Top 6 Books by Lyudmila Ulitskaya From Russia
Lyudmila Ulitskaya is an internationally acclaimed Russian novelist and short-story writer. She is the first woman author to receive Russian Booker Prize.
Born to a Jewish family in Moscow, Lyudmila identifies herself as a Jew culturally and ethnically and as a Christian religiously. In the early 1990s, she joined the Hebrew Theatre of Moscow as a consultant and started her literary career by writing two movie scripts, The Liberty Sisters and A Woman for All.
Lyudmila was in the top five nominees for the Nobel Prize for Literature in 2020.
She wrote her first novel Sonechka in 1992 that received significant appreciation worldwide and was shortlisted for the Russian Booker Award in 1993. Lyudmila Ulitskaya’s books have been translated into many languages and her plays have been staged internationally, mainly in Russia, Germany, and Italy.
In 2006, she published her most renowned book Daniel Stein, Interpreter that addressed the tragedies of the Holocaust.

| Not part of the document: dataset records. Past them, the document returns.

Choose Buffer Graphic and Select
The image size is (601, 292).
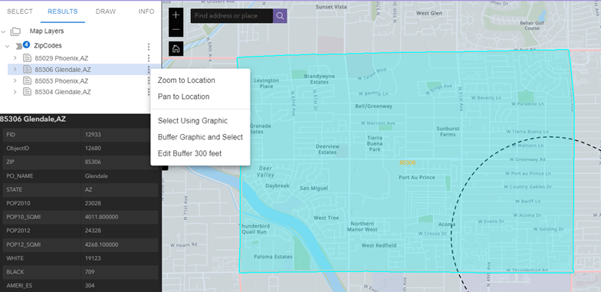click(200, 137)
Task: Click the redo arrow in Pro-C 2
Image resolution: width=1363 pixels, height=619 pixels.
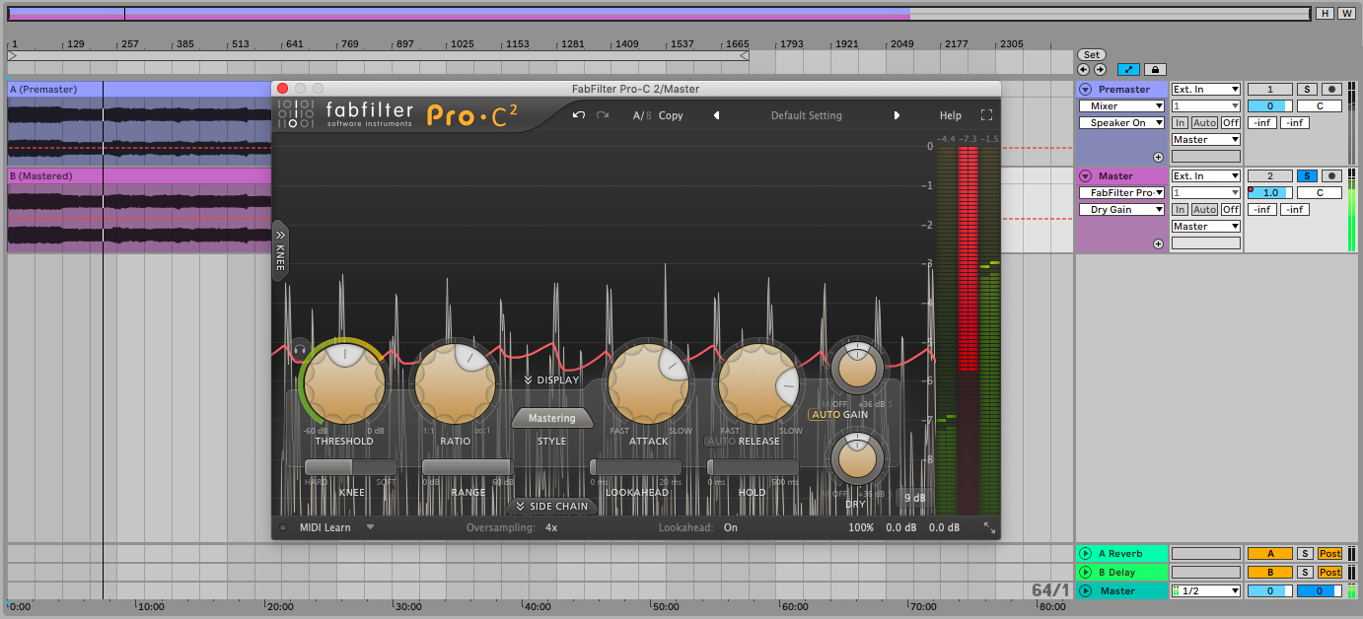Action: pos(602,115)
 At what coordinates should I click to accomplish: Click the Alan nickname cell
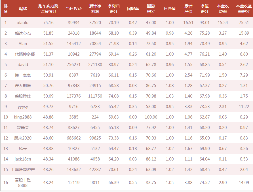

According to her, it was an effort to create reconciliation between Judaism, Christianity, and Islam. She writes about colonialism, racism, and many of Lyudmila’s books promote the need for religious and racial tolerance, women’s role in the world, and the efforts for a collective society.
She received many awards for her contribution to literature including the prestigious Austrian State Prize for European Literature,Simone de Beauvoir Prize, and National Literary Award Big Book. France also honored Lyudmila with the Legion D’Honneur decoration.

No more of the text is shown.